The start of the eruption was witnessed at about 1300 by Kirstin and Feo Pitcairn while sailing towards Fernandina ~30 km to its N. A "towering column" developed within only a few minutes, and one hour later a second plume, from a source N of the first, was recognized. David Day. . . reported that the main vent was near the base of the ESE caldera wall at the 1988 eruption site, with another vent ~3 km to the NW, also on the main caldera boundary fault and near the easternmost 1978 eruption vent. At 1500, Day, then sailing near Isla Santiago, noted that the leading edge of the cloud had already reached that island's high point, ~ 90 km ENE of its source.

Shortly after 1500, cloud development accelerated. Kirstin Pitcairn described a "big white mushroom cloud above the N plume" and estimated the height of the rapidly rising S plume at 4-6 km. Day described the distant cloud as building slowly after 1510, and both observers remarked on the increased density of the ash cloud. At 1535 a new plume joined the other two, nearer the S plume, and rose very rapidly, but the S plume remained dominant and Pitcairn saw pink coloration to its top in daytime. Starting about 1600, ash fell at Cabo Hammond, on Fernandina's SW corner, where Markus Horning and assistants were studying fur seals. Ashfall was continuous for 3 hours and intermittent until about 2230, with an estimated accumulation of 5-10 mm for the full eruption. At 2015 Horning first heard noise from the eruption, a strong continuous rumbling without booms or explosions, that continued until well after midnight. A single explosion was heard by Milton Friere, 50 km E on Volcán Alcedo, at 1630 ( ± 15 minutes).

At 1830 David Day, then 110 km ESE, saw "the first of 3 large dark clouds punch up quickly above the low cloud covering Isabela . . . over a 10-minute period," and estimated the cloud height at 3-4 km.

That night the Pitcairns watched and videotaped the eruption from Punta Espinoza on Fernandina's NE coast. They described a varying spectacle including "flame-shaped jets shooting high into the billowing column," alternation of brightness between the two main plumes, and cessation of the central plume at 2043. At Cabo Hammond, Horning routinely measured incident light intensity at sea level every night, and his readings indicated maximum light emission/reflection that night from about 2000 to 2200. He noted that this was the only night in which glow from two vents was visible (only the S vent being active in later nights). Although it was a dark night (new moon 14 April), the peak glow corresponded to roughly 2/3 the light measured on clear full-moon nights.
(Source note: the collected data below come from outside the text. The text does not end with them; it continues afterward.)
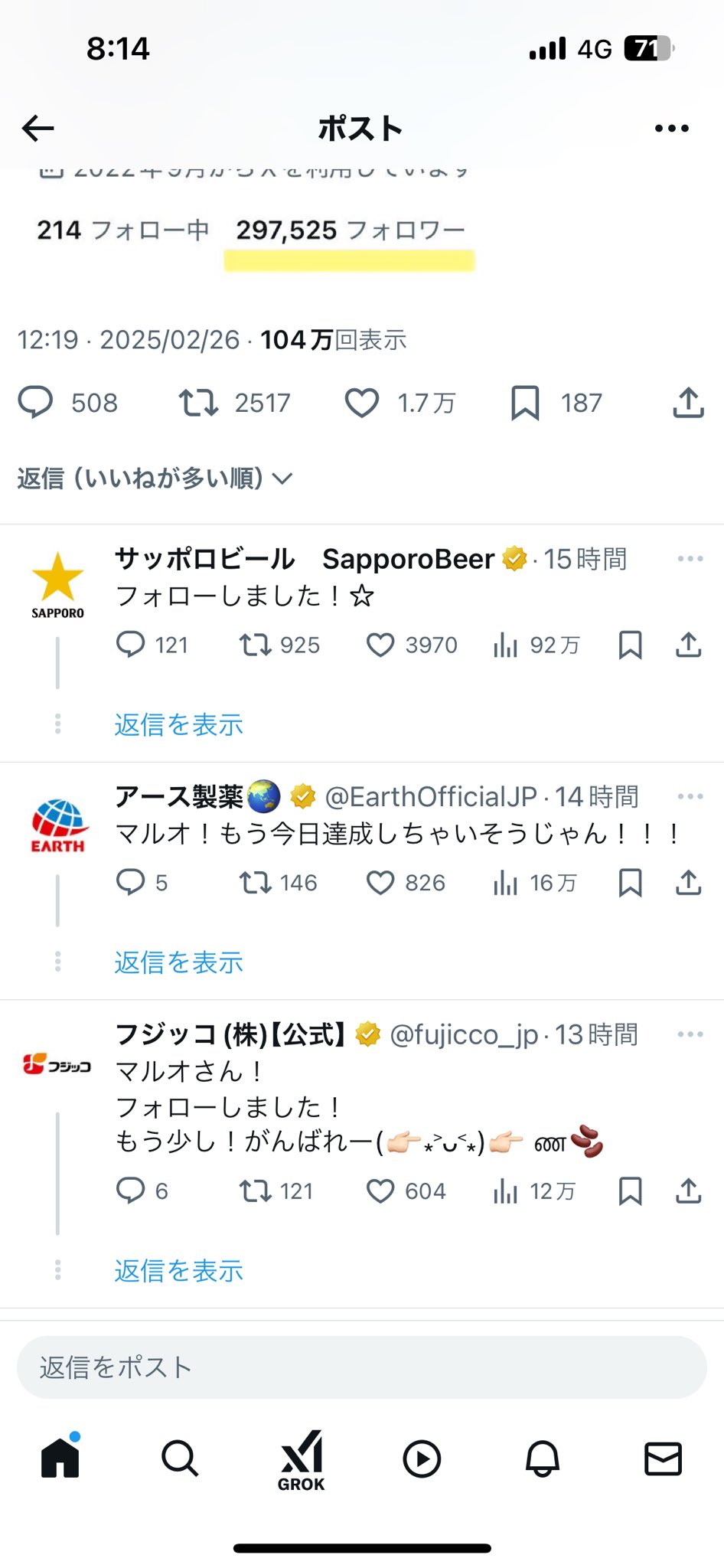Open the @EarthOfficialJP profile link

pyautogui.click(x=431, y=797)
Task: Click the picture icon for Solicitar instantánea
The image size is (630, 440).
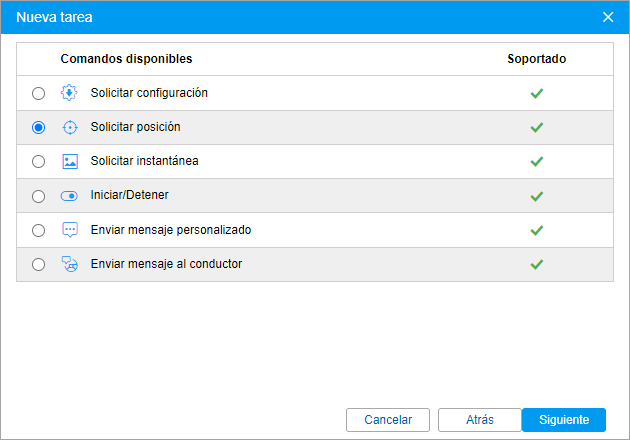Action: [70, 161]
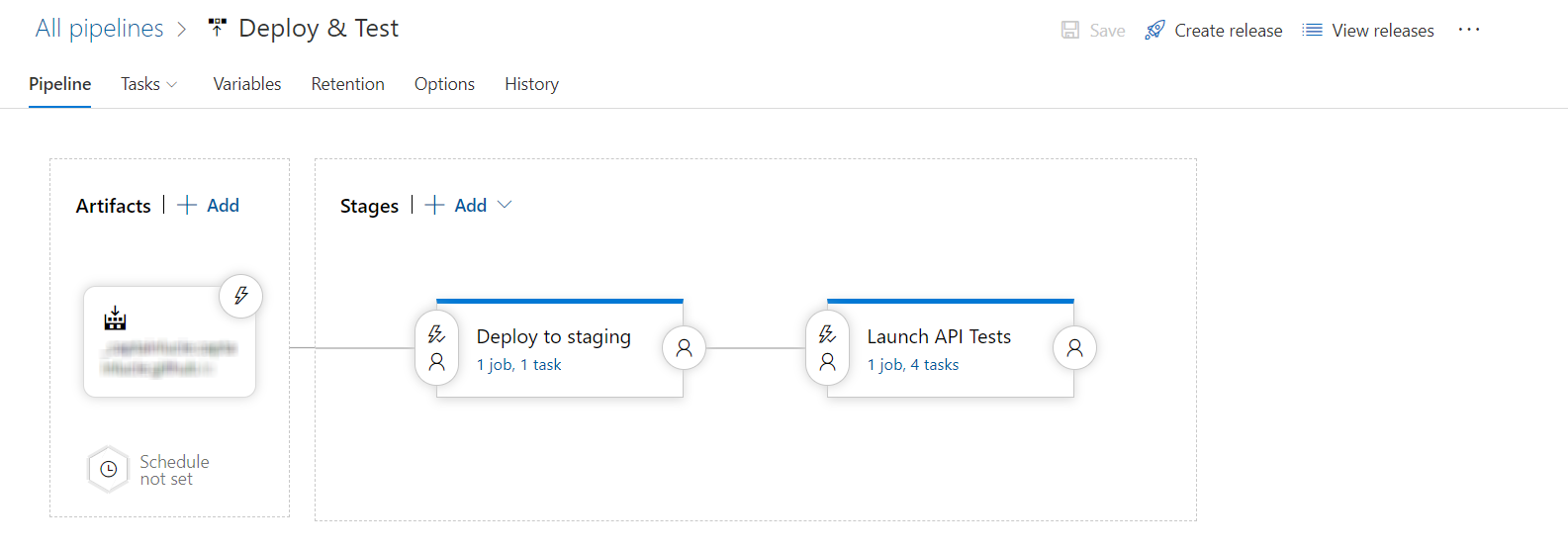The height and width of the screenshot is (550, 1568).
Task: Open the '1 job, 1 task' link
Action: point(518,365)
The eruption was quieter on the early morning of 20 April, but zoologists N.P. and M.J. Ashmole, also at Espinoza, described renewed activity around 0845, including audible explosions, ash, and reappearance of the central column. On the opposite corner of the island, Horning experienced a heavy, dense fog that obscured the summit, but he heard strong explosions at 0857 and 1116. The Pitcairns described a huge dark cloud forming at 0910, and in late morning they sailed W to circle the island, but encountered heavy ashfall off the WNW coast. At 1152 the Nimbus-7 . . . TOMS instrument measured a strong SO₂ plume to the SW, with the greatest concentration 500-600 km SSW and trace values to the W. A preliminary estimate of the total mass of SO₂ was 1.7 x 10⁵ metric tons. The combination of ash and aerosol that stung the eyes caused the Pitcairn group to turn back about 1500. Ashfall increased to the N in late afternoon, and they experienced (decreasing) ashfall all the way back to Punta Espinoza. Very little ash fell at Cabo Hammond.
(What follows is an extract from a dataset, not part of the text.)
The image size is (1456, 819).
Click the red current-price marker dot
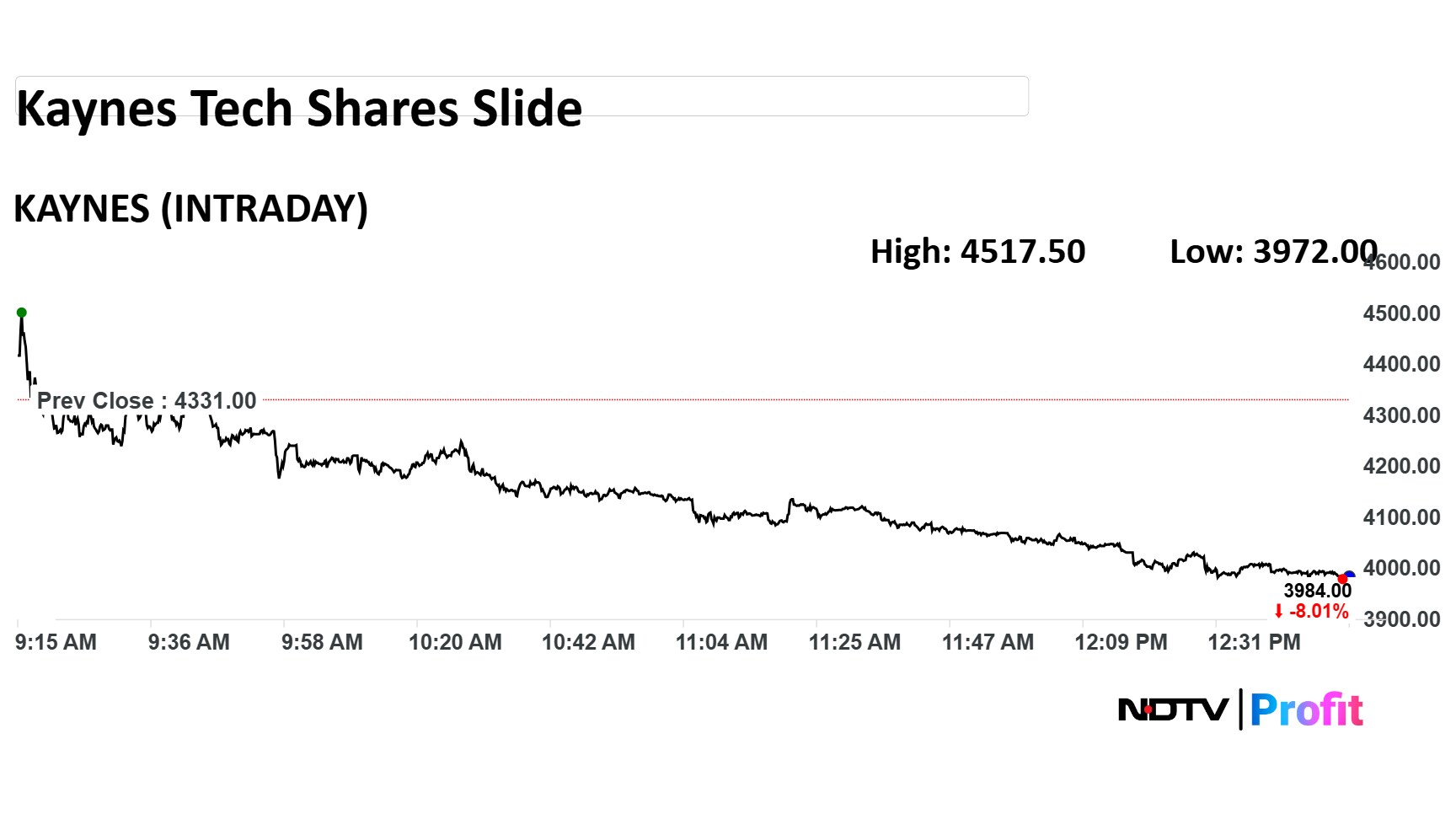(x=1342, y=579)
Activity had declined by the morning of 21 April, with only the S plume continuing and at decreased height. By mid-morning the summit was obscured by low cloud cover, but at 1120 Pitcairn saw all three plumes active (although the N one was small). From the summit of Sierra Negra, 65 km SE of Fernandina, David Day photographed "a medium-size eruption cloud" at noon. At the same time, however, the TOMS instrument detected virtually no SO₂ over Galápagos but a low concentration 600 km W, on the equator. That night, Day sailed around Isabela and briefly saw faint glow over Fernandina as he approached it from the S.

On the morning of 22 April, . . . Day landed at NW Fernandina and noted 1 mm of fresh ash. At about 1040, while still low on the NW flank, he heard roaring from the vent, then roughly 12 km distant. This apparently marked a renewal of activity, for the TOMS instrument measured a strong concentration of SO₂ immediately over Fernandina at 1046. Day reached the rim at 1730 and described 50-100-m fountains from the 1988 vent area, low on the opposite caldera wall. Fresh aa flows covered an estimated 80% of the low caldera floor, with only the higher lobes of the 1988 debris avalanches still visible. Most flows were to the NW, but a smaller flow went W below the SE bench. The aforementioned northerly vent, on the E side of the NW bench, had fed "a small flow" to join the others on the NW floor, and fumarolic activity was vigorous at the vent.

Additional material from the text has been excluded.